Warren ist schon vor Stunden zur Arbeit aufgebrochen und kann mir folglich diesen weiteren Versuch, eine Verbindung herzustellen, nicht ausreden. Ein paar Minuten später stehe ich auf der Veranda unserer Nachbarn und balanciere den vollen Gemüsekorb auf meiner Hüfte. Vielleicht habe ich es mit den Zucchini übertrieben, aber nun ist es zu spät, um noch etwas zu ändern. Ich betätige die Klingel und verlagere ein paarmal das Gewicht des Korbs, bis die Tür schließlich aufgeht und Beth mit großen Augen herausspäht.
„Oh, Sie sind es. Ich dachte, es wäre die Post oder so.“ Sie lacht peinlich berührt auf und deutet auf ihren Morgenmantel aus Flanell. „Ich … habe keinen Besuch erwartet. Es ist ja nicht so, als würden wir hier irgendjemanden kennen.“
Ich lächle sie entwaffnend an. „Sicher haben Sie den Flyer wegen der Party im Viertel gesehen. Das ist die perfekte Gelegenheit, um ein paar Leute kennenzulernen.“
Beth bemüht sich, mein Lächeln zu erwidern, erscheint aber bei der Aussicht auf das Fest halb gelähmt vor Angst.
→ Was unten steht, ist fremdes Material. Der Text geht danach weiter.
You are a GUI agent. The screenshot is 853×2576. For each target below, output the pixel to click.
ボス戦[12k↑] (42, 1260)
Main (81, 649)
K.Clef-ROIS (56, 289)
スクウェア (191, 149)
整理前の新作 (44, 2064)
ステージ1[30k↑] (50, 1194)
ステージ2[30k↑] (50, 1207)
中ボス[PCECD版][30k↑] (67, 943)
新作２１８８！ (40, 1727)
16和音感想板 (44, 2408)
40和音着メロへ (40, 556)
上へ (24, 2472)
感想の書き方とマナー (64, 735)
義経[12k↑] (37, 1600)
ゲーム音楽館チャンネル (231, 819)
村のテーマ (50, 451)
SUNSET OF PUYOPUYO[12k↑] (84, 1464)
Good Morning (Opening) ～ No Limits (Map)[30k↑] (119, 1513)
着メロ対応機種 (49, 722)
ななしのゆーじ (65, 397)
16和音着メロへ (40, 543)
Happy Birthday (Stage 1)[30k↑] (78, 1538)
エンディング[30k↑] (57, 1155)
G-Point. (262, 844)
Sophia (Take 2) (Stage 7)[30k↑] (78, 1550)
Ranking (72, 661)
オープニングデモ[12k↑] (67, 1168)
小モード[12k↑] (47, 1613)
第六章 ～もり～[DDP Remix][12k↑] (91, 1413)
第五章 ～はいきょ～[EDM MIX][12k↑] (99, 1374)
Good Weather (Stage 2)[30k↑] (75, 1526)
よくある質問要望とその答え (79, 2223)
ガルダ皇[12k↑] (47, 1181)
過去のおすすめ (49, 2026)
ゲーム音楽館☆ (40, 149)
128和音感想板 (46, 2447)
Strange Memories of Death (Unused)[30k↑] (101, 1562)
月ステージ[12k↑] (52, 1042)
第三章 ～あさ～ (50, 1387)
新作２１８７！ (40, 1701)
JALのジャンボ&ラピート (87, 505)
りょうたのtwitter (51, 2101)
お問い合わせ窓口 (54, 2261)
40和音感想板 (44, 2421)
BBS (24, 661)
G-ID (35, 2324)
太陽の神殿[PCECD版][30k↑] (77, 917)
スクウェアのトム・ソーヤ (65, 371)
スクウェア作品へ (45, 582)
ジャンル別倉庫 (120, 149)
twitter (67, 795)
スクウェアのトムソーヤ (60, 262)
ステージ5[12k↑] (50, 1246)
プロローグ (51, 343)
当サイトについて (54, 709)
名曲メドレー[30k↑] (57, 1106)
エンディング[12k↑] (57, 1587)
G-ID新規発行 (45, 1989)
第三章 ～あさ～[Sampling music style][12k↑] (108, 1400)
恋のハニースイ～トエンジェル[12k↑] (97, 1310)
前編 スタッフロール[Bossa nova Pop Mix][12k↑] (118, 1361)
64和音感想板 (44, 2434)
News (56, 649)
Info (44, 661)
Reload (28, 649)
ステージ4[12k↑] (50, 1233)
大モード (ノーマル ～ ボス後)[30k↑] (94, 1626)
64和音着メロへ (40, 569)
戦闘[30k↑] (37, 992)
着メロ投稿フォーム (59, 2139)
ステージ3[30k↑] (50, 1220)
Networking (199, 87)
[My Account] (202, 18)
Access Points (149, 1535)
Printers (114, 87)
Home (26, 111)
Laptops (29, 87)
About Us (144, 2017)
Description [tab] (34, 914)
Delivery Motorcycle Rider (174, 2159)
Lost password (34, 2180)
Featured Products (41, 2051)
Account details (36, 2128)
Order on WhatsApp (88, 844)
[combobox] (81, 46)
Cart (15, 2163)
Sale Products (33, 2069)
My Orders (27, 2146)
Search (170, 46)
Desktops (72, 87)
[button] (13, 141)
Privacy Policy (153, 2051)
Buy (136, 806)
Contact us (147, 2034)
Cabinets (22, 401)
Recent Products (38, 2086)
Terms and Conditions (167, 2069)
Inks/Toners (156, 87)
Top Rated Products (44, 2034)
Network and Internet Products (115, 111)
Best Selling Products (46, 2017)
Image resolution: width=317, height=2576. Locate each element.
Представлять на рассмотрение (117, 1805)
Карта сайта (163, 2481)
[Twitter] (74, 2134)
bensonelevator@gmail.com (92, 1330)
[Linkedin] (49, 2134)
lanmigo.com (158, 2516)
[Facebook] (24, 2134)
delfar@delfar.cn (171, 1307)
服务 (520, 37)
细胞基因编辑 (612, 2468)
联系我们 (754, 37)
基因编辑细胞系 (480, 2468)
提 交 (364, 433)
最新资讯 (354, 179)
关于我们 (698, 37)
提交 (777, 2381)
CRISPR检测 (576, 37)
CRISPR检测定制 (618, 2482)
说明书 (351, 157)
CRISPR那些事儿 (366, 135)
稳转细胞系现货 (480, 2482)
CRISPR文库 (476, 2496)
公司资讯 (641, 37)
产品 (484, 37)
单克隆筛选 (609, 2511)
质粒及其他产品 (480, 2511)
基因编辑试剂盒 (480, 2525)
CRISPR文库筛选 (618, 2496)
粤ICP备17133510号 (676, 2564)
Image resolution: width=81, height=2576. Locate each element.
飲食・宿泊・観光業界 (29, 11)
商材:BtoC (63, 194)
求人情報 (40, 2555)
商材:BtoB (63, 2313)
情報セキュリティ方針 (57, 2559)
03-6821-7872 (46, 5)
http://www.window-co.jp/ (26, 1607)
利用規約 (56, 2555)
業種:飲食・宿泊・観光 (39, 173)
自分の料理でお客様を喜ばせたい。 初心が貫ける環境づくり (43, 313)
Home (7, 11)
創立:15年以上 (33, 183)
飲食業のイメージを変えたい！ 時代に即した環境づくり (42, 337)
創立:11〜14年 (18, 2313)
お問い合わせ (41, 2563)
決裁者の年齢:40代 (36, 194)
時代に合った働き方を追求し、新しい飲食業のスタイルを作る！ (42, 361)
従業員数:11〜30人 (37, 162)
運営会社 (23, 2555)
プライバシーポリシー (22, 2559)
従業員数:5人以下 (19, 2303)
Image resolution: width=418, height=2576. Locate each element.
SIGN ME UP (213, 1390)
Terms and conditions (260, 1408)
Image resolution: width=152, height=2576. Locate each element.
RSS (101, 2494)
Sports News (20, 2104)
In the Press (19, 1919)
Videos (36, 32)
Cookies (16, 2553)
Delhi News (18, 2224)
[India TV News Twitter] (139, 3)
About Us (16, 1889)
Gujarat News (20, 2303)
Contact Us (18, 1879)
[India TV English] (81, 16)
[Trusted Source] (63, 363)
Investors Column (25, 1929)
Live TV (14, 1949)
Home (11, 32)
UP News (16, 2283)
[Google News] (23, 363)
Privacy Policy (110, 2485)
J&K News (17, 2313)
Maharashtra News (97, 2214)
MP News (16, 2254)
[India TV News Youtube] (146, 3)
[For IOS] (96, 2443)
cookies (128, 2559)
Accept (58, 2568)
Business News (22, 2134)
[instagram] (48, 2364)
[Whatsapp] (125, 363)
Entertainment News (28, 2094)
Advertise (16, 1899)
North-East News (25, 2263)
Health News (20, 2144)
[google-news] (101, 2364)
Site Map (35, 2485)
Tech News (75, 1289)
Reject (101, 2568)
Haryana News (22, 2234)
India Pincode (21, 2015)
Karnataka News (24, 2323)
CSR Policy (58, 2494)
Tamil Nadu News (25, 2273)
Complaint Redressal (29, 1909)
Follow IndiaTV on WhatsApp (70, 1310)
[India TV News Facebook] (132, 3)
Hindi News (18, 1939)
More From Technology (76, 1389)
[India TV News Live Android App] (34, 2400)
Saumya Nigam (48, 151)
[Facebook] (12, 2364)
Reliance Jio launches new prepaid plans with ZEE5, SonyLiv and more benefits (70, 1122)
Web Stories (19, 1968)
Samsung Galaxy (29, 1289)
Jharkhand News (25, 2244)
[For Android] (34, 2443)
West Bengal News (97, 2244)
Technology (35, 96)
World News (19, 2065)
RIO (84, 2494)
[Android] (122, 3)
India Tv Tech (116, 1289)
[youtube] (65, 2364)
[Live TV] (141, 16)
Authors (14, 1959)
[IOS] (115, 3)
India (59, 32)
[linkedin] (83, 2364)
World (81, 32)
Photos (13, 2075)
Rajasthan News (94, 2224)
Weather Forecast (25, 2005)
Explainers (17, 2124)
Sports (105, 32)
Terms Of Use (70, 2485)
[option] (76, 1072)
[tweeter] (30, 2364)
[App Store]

„Wir haben ein paar ganz tolle Menschen in dieser Straße“, versichere ich ihr. „Glauben Sie mir, es dauert nicht lange, bis Sie alle kennen.“ Ich deute auf den übervollen Korb an meiner Seite. „Ich habe Ihnen frisches Gemüse aus meinem Garten mitgebracht.“
„Danke. Ich … äh …“ Sie zupft am Kragen ihres Mantels herum. Ein unsicherer Blick gleitet über ihr Gesicht, während sie angstvoll über meine Schulter schaut. „Möchten Sie … hereinkommen?“
Sie bemüht sich nicht, die Tür weiter aufzuziehen, als wollte sie mir zu verstehen geben, dass es ihr lieber wäre, wenn ich ihre enthusiastische Einladung ablehnte. Aber ich habe noch nicht vollbracht, wozu ich hergekommen bin. Ich bin entschlossen, mich mit ihr anzufreunden und ihr zu versichern, dass ich immer für sie da bin, falls sie Hilfe benötigt. In eine neue Stadt zu ziehen, kann mit Einsamkeit einhergehen, und die Vorstellung, dass sie in einer Beziehung mit einem kontrollsüchtigen Mann gefangen ist, ohne mit jemandem darüber reden zu können, gefällt mir nicht. Vielleicht ziehe ich voreilige Schlüsse, aber ich vertraue lieber meinem Gefühl, als es zu ignorieren. „Danke, Beth, ich würde sehr gern für ein paar Minuten hereinkommen.“
Erleichtert seufze ich, als sie schließlich die Tür öffnet. Wenn ich diesen Korb nicht bald abstellen kann, werden meine Arme ihre Funktion einstellen.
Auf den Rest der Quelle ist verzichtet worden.